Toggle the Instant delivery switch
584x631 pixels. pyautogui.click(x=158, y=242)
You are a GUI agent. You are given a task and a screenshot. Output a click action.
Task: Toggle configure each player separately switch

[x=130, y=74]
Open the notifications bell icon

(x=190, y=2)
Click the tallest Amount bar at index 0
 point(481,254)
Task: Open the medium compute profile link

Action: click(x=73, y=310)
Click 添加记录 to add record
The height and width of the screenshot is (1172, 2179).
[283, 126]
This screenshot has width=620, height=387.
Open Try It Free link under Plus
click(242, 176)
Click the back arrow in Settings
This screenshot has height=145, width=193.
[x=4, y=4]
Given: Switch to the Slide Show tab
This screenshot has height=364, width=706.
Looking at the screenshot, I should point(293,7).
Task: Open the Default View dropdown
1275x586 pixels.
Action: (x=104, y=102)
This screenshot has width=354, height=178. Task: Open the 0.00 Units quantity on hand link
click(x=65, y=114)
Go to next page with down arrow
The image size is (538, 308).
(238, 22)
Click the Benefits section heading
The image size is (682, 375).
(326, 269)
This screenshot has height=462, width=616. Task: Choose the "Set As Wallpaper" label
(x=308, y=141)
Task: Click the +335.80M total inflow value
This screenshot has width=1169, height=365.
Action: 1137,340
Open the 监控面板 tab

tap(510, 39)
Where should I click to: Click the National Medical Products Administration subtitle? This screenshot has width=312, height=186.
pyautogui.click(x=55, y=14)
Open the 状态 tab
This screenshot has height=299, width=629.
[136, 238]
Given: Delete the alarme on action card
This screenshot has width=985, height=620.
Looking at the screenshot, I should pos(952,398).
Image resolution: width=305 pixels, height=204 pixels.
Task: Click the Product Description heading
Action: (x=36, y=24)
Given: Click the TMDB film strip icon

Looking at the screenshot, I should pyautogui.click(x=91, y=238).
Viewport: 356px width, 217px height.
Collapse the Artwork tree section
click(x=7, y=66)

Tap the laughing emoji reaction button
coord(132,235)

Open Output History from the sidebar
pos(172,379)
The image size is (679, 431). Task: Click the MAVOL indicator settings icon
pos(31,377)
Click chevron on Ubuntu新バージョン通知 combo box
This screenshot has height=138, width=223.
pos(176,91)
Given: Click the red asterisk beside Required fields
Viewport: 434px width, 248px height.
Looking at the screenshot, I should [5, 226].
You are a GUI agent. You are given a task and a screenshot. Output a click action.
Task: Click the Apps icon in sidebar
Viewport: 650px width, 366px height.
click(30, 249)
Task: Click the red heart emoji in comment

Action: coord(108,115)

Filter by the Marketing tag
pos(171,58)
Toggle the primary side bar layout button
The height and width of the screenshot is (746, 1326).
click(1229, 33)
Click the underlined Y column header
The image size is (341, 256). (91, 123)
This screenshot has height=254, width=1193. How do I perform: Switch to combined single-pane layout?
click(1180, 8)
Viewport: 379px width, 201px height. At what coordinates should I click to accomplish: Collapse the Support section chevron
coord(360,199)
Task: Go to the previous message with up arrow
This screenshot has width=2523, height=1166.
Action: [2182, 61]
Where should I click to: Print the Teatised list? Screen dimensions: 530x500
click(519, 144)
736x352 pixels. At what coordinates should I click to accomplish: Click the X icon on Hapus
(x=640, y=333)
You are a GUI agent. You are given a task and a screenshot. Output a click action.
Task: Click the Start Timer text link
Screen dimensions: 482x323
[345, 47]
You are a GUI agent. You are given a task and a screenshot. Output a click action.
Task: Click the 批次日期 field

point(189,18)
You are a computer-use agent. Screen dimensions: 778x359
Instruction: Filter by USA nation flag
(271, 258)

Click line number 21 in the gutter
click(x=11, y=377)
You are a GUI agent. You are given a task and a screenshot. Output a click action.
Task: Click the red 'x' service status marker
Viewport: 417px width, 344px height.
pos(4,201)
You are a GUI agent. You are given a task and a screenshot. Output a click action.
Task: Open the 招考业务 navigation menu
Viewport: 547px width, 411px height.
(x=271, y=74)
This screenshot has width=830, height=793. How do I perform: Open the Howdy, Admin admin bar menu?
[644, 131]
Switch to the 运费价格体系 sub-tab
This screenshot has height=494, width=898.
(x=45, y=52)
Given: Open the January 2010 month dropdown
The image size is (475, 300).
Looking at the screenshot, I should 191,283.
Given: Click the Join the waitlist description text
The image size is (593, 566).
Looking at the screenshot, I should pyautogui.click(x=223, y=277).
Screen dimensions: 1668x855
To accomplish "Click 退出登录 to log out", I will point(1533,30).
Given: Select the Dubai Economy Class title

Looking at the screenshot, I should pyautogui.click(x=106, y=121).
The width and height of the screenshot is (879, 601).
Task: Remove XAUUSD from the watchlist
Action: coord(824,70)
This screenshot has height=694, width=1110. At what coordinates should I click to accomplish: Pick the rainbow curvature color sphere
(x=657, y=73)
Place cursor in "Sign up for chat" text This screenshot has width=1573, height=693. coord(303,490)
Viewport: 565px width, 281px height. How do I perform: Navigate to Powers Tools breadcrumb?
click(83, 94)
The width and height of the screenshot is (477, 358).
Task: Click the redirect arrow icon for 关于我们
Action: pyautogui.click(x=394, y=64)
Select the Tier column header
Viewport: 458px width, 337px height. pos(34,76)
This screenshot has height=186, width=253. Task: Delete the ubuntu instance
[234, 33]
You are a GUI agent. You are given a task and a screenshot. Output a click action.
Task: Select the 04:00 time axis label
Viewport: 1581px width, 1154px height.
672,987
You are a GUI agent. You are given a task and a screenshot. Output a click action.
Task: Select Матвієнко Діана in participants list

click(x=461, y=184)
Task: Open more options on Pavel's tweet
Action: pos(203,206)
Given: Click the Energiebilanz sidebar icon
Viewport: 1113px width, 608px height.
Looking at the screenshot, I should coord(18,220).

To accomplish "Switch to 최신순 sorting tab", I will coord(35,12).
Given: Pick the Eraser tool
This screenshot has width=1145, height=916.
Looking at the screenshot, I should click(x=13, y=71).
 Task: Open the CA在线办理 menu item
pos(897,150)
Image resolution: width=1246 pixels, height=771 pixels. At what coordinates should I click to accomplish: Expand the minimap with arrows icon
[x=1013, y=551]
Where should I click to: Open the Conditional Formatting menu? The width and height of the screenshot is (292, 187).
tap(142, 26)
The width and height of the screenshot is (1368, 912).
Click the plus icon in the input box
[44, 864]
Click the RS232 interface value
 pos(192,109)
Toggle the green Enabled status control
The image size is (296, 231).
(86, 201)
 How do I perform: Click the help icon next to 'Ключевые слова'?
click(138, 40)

────────────────

> Description of the task
Rewrite all the entries above as a numbered list, leaving out any blank lines.

> Response below
1. Toggle the Instant delivery switch
2. 584x631 pixels. pyautogui.click(x=158, y=242)
3. You are a GUI agent. You are given a task and a screenshot. Output a click action.
4. Task: Toggle configure each player separately switch
5. [x=130, y=74]
6. Open the notifications bell icon
7. (x=190, y=2)
8. Click the tallest Amount bar at index 0
9.  point(481,254)
10. Task: Open the medium compute profile link
11. Action: click(x=73, y=310)
12. Click 添加记录 to add record
13. The height and width of the screenshot is (1172, 2179).
14. [283, 126]
15. This screenshot has width=620, height=387.
16. Open Try It Free link under Plus
17. click(242, 176)
18. Click the back arrow in Settings
19. This screenshot has height=145, width=193.
20. [x=4, y=4]
21. Given: Switch to the Slide Show tab
22. This screenshot has height=364, width=706.
23. Looking at the screenshot, I should point(293,7).
24. Task: Open the Default View dropdown
25. 1275x586 pixels.
26. Action: (x=104, y=102)
27. This screenshot has width=354, height=178. Task: Open the 0.00 Units quantity on hand link
28. click(x=65, y=114)
29. Go to next page with down arrow
30. The image size is (538, 308).
31. (238, 22)
32. Click the Benefits section heading
33. The image size is (682, 375).
34. (326, 269)
35. This screenshot has height=462, width=616. Task: Choose the "Set As Wallpaper" label
36. (x=308, y=141)
37. Task: Click the +335.80M total inflow value
38. This screenshot has width=1169, height=365.
39. Action: 1137,340
40. Open the 监控面板 tab
41. tap(510, 39)
42. Where should I click to: Click the National Medical Products Administration subtitle? This screenshot has width=312, height=186.
43. pyautogui.click(x=55, y=14)
44. Open the 状态 tab
45. This screenshot has height=299, width=629.
46. [136, 238]
47. Given: Delete the alarme on action card
48. This screenshot has width=985, height=620.
49. Looking at the screenshot, I should pos(952,398).
50. Image resolution: width=305 pixels, height=204 pixels.
51. Task: Click the Product Description heading
52. Action: (x=36, y=24)
53. Given: Click the TMDB film strip icon
54. Looking at the screenshot, I should pyautogui.click(x=91, y=238).
55. Viewport: 356px width, 217px height.
56. Collapse the Artwork tree section
57. click(x=7, y=66)
58. Tap the laughing emoji reaction button
59. coord(132,235)
60. Open Output History from the sidebar
61. pos(172,379)
62. The image size is (679, 431). Task: Click the MAVOL indicator settings icon
63. pos(31,377)
64. Click chevron on Ubuntu新バージョン通知 combo box
65. This screenshot has height=138, width=223.
66. pos(176,91)
67. Given: Click the red asterisk beside Required fields
68. Viewport: 434px width, 248px height.
69. Looking at the screenshot, I should [5, 226].
70. You are a GUI agent. You are given a task and a screenshot. Output a click action.
71. Task: Click the Apps icon in sidebar
72. Viewport: 650px width, 366px height.
73. click(30, 249)
74. Task: Click the red heart emoji in comment
75. Action: coord(108,115)
76. Filter by the Marketing tag
77. pos(171,58)
78. Toggle the primary side bar layout button
79. The height and width of the screenshot is (746, 1326).
80. click(1229, 33)
81. Click the underlined Y column header
82. The image size is (341, 256). (91, 123)
83. This screenshot has height=254, width=1193. How do I perform: Switch to combined single-pane layout?
84. click(1180, 8)
85. Viewport: 379px width, 201px height. At what coordinates should I click to accomplish: Collapse the Support section chevron
86. coord(360,199)
87. Task: Go to the previous message with up arrow
88. This screenshot has width=2523, height=1166.
89. Action: [2182, 61]
90. Where should I click to: Print the Teatised list? Screen dimensions: 530x500
91. click(519, 144)
92. 736x352 pixels. At what coordinates should I click to accomplish: Click the X icon on Hapus
93. (x=640, y=333)
94. You are a GUI agent. You are given a task and a screenshot. Output a click action.
95. Task: Click the Start Timer text link
96. Screen dimensions: 482x323
97. [345, 47]
98. You are a GUI agent. You are given a task and a screenshot. Output a click action.
99. Task: Click the 批次日期 field
100. point(189,18)
101. You are a computer-use agent. Screen dimensions: 778x359
102. Instruction: Filter by USA nation flag
103. (271, 258)
104. Click line number 21 in the gutter
105. click(x=11, y=377)
106. You are a GUI agent. You are given a task and a screenshot. Output a click action.
107. Task: Click the red 'x' service status marker
108. Viewport: 417px width, 344px height.
109. pos(4,201)
110. You are a GUI agent. You are given a task and a screenshot. Output a click action.
111. Task: Open the 招考业务 navigation menu
112. Viewport: 547px width, 411px height.
113. (x=271, y=74)
114. This screenshot has width=830, height=793. How do I perform: Open the Howdy, Admin admin bar menu?
115. [644, 131]
116. Switch to the 运费价格体系 sub-tab
117. This screenshot has height=494, width=898.
118. (x=45, y=52)
119. Given: Open the January 2010 month dropdown
120. The image size is (475, 300).
121. Looking at the screenshot, I should 191,283.
122. Given: Click the Join the waitlist description text
123. The image size is (593, 566).
124. Looking at the screenshot, I should pyautogui.click(x=223, y=277).
125. Screen dimensions: 1668x855
126. To accomplish "Click 退出登录 to log out", I will point(1533,30).
127. Given: Select the Dubai Economy Class title
128. Looking at the screenshot, I should pyautogui.click(x=106, y=121).
129. The width and height of the screenshot is (879, 601).
130. Task: Remove XAUUSD from the watchlist
131. Action: coord(824,70)
132. This screenshot has height=694, width=1110. At what coordinates should I click to accomplish: Pick the rainbow curvature color sphere
133. (x=657, y=73)
134. Place cursor in "Sign up for chat" text This screenshot has width=1573, height=693. coord(303,490)
135. Viewport: 565px width, 281px height. How do I perform: Navigate to Powers Tools breadcrumb?
136. click(83, 94)
137. The width and height of the screenshot is (477, 358).
138. Task: Click the redirect arrow icon for 关于我们
139. Action: pyautogui.click(x=394, y=64)
140. Select the Tier column header
141. Viewport: 458px width, 337px height. pos(34,76)
142. This screenshot has height=186, width=253. Task: Delete the ubuntu instance
143. [234, 33]
144. You are a GUI agent. You are given a task and a screenshot. Output a click action.
145. Task: Select the 04:00 time axis label
146. Viewport: 1581px width, 1154px height.
147. 672,987
148. You are a GUI agent. You are given a task and a screenshot. Output a click action.
149. Task: Select Матвієнко Діана in participants list
150. click(x=461, y=184)
151. Task: Open more options on Pavel's tweet
152. Action: pos(203,206)
153. Given: Click the Energiebilanz sidebar icon
154. Viewport: 1113px width, 608px height.
155. Looking at the screenshot, I should coord(18,220).
156. To accomplish "Switch to 최신순 sorting tab", I will coord(35,12).
157. Given: Pick the Eraser tool
158. This screenshot has width=1145, height=916.
159. Looking at the screenshot, I should click(x=13, y=71).
160.  Task: Open the CA在线办理 menu item
161. pos(897,150)
162. Image resolution: width=1246 pixels, height=771 pixels. At what coordinates should I click to accomplish: Expand the minimap with arrows icon
163. [x=1013, y=551]
164. Where should I click to: Open the Conditional Formatting menu? The width and height of the screenshot is (292, 187).
165. tap(142, 26)
166. The width and height of the screenshot is (1368, 912).
167. Click the plus icon in the input box
168. [44, 864]
169. Click the RS232 interface value
170.  pos(192,109)
171. Toggle the green Enabled status control
172. The image size is (296, 231).
173. (86, 201)
174.  How do I perform: Click the help icon next to 'Ключевые слова'?
175. click(138, 40)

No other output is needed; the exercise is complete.